ESTRATTO DELLA PAGINA:
IL PIANETA DEL JAZZ: PAOLO FRESU A PESARO

Fresu Mondo spettacolo

Paolo Fresu é un grande: si sente ancora l’eco dell’evento realizzato da Paolo Fresu a L’Aquila il 6 settembre scorso, allorché oltre 600 musicisti (tra cui Enrico Rava, Gianluca Petrella, Danilo Rea, Enrico Pierannunzi, Flavio Boltro e Maria Pia De Vito, tutti coinvolti a titolo gratuito), decine di palchi allestiti in altrettante location, un centinaio di concerti (dalle 12 fino a mezzanotte ed oltre) hanno fatto de L’Aquila e del suo centro storico, almeno per un giorno, la capitale del jazz tricolore. E’ stato un evento epocale, irripetibile, probabilmente il più alto mai vissuto dal jazz italiano ed uno dei più importanti nella storia della musica italiana.
“Ma quella di oggi non é stata solo una giornata di solidarietà, organizzata per tenere accesi i riflettori sulla ricostruzione aquilana: é stata una sorta di momento di autoscienza, un’iniziativa attraverso cui il jazz italiano avrà modo di riflettere su sé stesso per capire cosa è diventato nel 2015 -ha esordito Fresu commentando l’iniziativa alla stampa.
“E’ stato un modo per ritrovarci tutti assieme. E’ una cosa che andava fatta e andava fatta proprio all’Aquila e proprio in questo momento storico, in cui si sta discutendo molto di cultura. Noi crediamo che la musica che suoniamo abbia un alto valore culturale: se fino a qualche anno fa il jazz poteva sembrare avulso dalla nostra realtà storica e culturale, oggi è parte del nostro DNA. Contarci all’Aquila in questo momento storico, in cui c’è una discussione accesa sui temi della cultura (quanto vale, cosa porta al nostro Paese, quanto può rappresentare per trovare una via d’uscita alla crisi che stiamo vivendo) era importante. Domani ci porremo diversi quesiti e sicuramente qualche risposta ce la porteremo via. Io dico più d’una”- ha precisato alla fine.

DATI GREZZI:
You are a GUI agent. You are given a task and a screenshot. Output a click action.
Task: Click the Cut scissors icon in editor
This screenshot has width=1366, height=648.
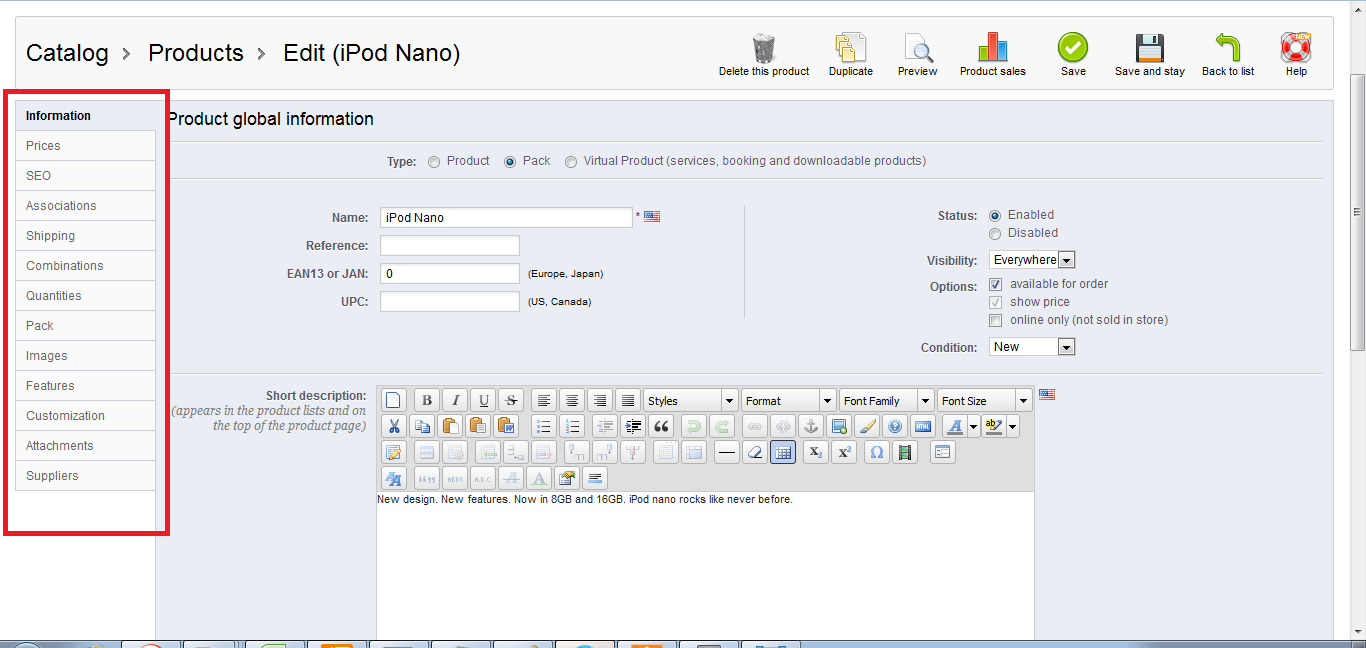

CONSEGNA: Prosegui, per favore, l'articolo su Paolo Fresu e la giornata del jazz all'Aquila, partendo subito dopo l'ultima frase riportata.

RISPOSTA:
A Pesaro Fresu (tromba, flicorno, live electronics) ha suonato sabato 19 settembre, assieme a Bebo Ferra (chitarra), con cui collabora da anni, nel cortile di Rocca Costanza di Pesaro.
Lo ha fatto con grande successo di pubblico, nell’ambito di “Sa die de sa fraternidade”, la festa promossa dall’Associazione culturale sarda “Eleonora d’Arborea” di Pesaro (presieduta da Luigi Lilliu) unitamente a Comune, Amat, Fano Jazz Network (direzione artistica di Adriano Pedini).
I due musicisti hanno suonato quella che Fresu definisce “musica melange”: si tratta di jazz meticciato con altri linguaggi, carico di una straordinaria energia dinamica.
Fresu (Berchidda, 1961) gioca e punta tutto sui dialoghi: punta la tromba e il flicorno verso Ferra (Cagliari, 1962) ed intreccia un fitto duetto, fatto di domanda e risposta, uscendo dal più classico cliché della figurazione del duo, in maniera decisamente sorprendente.
Grazie al suono del flicorno, i brani assumono una liricità intensa, anche se la melodia si avvicina raramente all’originale: Fresu é volto all’invenzione continua, sia quando si abbandona ad un lirismo quieto, sia quando si scapicolla su ritmi più dinamici. Poco importa il titolo del tema.
Ferra é un’ottima spalla: cresce di concerto in concerto andando a conquistare la palma di uno fra i più attenti innovatori di uno stile chitarristico moderno che trova poche altre esemplificazioni a tale livello espressivo e qualitativo.
Insieme hanno suonato temi originali ma anche vecchie canzoni (E se domani, Fellini), non tralasciando Mare nostrum, le cui tematiche, come hanno ricordato, sono terribilmente attuali.
Non conosco il sardo e non ho potuto comprendere le struggenti parole de A Diosa -più conosciuta come No potho reposare- una canzone scritta nel 1920 da Giuseppe Rachel col tempo di mazurka, sulle parole della omonima poesia, composta cinque anni prima dell’avvocato sarulese Salvatore Sini: versi d’amore che un giovane del luogo dedica alla sua innamorata, da tempo entrati a far parte della cultura e della tradizione popolare sarda.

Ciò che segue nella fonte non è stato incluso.